By Frederic and Mary Ann Brussat

 

A Love in Germany
Directed by Andrezej Wajda
Columbia TriStar Home Video 10/84 DVD/VHS Feature Film
R

In a year when more and more directors are turning to fiction for their movies, two of the best dramas at the New York Film Festival were based on novels. Andrezej Wajda's A Love in Germany is based on the novel by Rolf Hochhuth about a forbidden love affair during World War II. The drama is set in a small German town where Paulina runs a grocery store while her husband is away serving in the army. She falls madly in and passionately in love with Stani, a Polish prisoner of war who does odd jobs in the community. He is young enough to be her son.

At first, their couplings are in secret, but as their libidos heat up, they become obsessed with making love. Soon everyone from the mayor to a prying next-door neighbor to Paulina's son knows about their liaisons. The penalty for their love is death for the POW and imprisonment for Paulina. An effort is made to pass Stani off as an Aryan, but the young Pole will not disavow his roots to escape death. Paulina, even in the presence of her cuckolded husband, refuses to claim she was raped in order to deny the affair. The drama hurtles to a finale in which another Polish prisoner of war is offered three cigarettes to hang his countryman.

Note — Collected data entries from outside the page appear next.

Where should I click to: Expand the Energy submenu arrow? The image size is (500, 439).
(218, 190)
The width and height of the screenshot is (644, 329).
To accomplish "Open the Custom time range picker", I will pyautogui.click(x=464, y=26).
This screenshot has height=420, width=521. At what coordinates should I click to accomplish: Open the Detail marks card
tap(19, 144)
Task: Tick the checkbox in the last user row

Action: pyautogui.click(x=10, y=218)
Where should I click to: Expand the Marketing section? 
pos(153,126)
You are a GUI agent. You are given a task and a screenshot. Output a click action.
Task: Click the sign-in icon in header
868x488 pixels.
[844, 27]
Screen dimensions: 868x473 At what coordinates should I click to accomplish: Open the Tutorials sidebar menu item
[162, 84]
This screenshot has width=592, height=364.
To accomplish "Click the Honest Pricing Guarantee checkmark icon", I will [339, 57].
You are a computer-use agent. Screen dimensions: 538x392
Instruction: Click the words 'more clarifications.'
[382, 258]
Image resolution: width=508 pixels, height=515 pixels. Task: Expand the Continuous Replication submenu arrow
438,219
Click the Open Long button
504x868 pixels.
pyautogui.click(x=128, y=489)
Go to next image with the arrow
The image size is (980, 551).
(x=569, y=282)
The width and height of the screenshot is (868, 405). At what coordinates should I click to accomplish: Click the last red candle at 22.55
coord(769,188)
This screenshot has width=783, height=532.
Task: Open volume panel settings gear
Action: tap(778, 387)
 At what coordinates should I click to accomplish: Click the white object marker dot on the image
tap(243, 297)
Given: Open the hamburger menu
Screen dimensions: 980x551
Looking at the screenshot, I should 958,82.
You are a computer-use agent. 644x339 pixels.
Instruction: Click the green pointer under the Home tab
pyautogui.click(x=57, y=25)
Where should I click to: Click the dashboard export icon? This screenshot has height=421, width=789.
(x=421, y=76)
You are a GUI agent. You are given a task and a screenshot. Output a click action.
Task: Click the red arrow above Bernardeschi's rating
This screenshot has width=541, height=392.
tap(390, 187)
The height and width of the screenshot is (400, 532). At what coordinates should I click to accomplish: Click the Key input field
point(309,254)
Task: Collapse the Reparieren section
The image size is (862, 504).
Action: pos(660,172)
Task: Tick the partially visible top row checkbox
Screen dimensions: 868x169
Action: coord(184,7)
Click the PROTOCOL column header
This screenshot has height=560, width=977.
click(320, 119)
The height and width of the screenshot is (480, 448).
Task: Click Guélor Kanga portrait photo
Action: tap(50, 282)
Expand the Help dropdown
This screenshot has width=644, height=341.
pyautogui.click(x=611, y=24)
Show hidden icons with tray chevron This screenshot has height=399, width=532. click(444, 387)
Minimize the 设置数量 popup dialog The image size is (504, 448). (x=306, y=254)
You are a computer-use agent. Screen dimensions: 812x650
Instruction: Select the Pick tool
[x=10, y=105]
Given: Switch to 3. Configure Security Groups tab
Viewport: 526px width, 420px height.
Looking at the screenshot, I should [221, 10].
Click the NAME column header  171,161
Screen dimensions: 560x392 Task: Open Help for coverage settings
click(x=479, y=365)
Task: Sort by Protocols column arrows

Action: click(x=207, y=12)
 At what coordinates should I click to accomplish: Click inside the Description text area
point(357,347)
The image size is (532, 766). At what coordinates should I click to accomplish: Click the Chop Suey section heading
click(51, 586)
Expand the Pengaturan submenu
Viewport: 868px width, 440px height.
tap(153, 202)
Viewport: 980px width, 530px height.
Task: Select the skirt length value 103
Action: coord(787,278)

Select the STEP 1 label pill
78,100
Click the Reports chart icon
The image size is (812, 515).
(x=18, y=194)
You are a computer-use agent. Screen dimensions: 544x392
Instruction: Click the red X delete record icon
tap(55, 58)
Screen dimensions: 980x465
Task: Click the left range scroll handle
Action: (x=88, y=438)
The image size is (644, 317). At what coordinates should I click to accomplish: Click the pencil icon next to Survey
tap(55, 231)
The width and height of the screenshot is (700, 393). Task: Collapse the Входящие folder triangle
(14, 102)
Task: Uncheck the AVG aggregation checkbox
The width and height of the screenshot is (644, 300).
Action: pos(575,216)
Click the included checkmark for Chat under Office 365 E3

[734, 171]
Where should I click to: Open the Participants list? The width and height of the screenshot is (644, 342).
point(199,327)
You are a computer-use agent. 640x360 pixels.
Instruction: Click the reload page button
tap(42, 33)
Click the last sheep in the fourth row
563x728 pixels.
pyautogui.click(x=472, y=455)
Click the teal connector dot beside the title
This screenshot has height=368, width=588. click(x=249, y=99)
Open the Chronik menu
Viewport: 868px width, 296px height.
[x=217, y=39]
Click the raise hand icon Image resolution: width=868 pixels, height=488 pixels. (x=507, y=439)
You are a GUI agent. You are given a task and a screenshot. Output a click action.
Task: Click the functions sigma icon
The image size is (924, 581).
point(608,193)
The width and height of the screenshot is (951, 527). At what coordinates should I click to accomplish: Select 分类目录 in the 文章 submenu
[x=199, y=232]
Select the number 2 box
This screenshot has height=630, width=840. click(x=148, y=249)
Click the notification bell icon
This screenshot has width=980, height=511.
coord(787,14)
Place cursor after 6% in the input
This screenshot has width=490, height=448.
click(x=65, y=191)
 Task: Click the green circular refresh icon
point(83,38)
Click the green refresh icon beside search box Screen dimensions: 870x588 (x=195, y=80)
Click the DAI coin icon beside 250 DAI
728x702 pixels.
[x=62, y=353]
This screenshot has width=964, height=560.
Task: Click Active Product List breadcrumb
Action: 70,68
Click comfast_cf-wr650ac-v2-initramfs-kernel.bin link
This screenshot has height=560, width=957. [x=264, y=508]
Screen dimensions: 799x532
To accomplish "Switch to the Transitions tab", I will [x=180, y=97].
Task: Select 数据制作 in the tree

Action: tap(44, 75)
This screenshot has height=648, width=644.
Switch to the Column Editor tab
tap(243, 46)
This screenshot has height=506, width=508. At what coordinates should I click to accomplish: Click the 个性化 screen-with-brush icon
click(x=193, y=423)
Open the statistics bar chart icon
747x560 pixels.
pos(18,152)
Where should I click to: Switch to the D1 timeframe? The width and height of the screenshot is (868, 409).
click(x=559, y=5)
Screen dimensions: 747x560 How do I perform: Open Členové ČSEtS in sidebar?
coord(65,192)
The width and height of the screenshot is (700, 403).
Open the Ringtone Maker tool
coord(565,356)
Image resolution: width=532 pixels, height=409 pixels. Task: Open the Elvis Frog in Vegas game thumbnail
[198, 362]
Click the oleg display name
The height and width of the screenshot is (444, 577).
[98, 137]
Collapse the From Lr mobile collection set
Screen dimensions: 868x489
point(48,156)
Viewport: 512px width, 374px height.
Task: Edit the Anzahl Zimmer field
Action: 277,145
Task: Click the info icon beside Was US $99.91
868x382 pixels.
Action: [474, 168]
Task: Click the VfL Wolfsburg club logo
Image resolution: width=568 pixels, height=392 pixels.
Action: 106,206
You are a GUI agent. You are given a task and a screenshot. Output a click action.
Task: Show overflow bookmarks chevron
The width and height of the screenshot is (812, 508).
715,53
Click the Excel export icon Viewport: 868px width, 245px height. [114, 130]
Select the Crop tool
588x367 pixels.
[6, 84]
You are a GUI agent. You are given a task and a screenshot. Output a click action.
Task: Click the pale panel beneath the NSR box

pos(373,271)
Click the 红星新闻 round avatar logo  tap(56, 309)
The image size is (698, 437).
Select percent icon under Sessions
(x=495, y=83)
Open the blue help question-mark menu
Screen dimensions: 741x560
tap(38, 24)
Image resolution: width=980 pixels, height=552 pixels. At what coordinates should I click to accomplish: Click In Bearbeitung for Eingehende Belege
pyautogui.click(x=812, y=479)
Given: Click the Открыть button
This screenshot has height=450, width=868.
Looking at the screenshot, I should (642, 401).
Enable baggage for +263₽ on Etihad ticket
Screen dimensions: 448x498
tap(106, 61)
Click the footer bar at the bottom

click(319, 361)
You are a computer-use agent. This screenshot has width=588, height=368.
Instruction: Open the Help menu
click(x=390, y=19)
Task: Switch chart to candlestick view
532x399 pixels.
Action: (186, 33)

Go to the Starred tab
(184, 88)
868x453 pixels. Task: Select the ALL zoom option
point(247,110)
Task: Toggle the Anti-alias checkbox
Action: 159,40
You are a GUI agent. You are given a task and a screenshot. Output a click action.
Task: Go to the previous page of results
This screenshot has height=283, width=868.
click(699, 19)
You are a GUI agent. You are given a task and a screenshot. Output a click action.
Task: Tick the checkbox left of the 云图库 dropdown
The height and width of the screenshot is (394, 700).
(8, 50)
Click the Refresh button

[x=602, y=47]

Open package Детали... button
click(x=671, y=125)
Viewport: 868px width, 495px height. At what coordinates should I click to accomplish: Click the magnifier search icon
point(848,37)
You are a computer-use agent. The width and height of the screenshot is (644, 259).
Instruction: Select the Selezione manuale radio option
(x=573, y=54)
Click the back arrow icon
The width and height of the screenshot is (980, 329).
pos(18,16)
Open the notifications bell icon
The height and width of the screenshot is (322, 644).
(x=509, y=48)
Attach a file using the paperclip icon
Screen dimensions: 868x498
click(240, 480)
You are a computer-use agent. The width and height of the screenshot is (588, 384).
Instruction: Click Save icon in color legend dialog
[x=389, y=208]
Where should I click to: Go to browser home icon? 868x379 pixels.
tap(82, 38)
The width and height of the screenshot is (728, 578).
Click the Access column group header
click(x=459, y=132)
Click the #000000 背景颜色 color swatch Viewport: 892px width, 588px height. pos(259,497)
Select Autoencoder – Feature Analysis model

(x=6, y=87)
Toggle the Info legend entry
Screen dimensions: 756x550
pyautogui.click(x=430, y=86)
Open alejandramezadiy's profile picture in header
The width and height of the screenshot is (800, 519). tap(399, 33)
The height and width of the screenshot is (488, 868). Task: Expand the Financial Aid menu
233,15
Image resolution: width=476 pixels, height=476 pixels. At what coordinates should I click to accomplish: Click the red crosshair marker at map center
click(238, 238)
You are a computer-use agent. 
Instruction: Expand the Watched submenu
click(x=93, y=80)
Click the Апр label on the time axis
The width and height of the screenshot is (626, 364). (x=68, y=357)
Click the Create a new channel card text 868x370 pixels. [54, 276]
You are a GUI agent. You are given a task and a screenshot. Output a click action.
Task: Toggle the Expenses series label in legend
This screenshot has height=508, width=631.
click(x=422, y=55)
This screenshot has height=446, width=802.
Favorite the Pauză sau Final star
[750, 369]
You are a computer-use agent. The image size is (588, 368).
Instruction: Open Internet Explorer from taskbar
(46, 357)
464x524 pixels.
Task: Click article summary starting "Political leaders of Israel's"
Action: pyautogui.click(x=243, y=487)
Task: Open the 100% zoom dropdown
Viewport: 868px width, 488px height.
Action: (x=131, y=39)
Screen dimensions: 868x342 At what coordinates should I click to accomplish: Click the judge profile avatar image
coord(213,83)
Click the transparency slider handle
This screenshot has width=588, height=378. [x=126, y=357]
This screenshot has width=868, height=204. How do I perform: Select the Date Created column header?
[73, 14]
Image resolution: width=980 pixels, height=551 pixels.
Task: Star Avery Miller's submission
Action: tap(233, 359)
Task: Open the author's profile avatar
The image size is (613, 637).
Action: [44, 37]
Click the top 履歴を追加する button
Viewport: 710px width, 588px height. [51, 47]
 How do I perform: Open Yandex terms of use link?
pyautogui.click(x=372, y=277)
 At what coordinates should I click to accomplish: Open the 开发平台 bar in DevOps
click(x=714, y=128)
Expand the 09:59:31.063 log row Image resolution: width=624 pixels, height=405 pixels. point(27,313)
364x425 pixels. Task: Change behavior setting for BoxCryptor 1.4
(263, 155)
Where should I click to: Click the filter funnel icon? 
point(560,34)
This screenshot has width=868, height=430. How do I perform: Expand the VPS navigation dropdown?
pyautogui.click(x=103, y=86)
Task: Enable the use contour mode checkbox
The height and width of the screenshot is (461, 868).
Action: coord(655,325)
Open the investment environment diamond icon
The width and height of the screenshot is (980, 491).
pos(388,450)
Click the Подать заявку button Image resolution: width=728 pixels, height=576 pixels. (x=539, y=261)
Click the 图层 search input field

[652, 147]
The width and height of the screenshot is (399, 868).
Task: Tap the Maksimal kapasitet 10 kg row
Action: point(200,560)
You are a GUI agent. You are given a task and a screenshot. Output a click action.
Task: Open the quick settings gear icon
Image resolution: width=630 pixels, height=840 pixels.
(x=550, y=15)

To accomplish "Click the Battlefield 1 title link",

Andrezej Wajda directs this steamy drama with one eye on the exploration of personal relationships and the other on the delineation of Nazi totalitarian politics. He affirms the power of love in the face of death and condemns the German community for its culpability in the fate of the lovers. Hanna Schygulla's portrait of the reckless Paulina whose thirst for a sexual connection which admits no limits is a tour de force performance. She has become one of Europe's most accomplished actresses.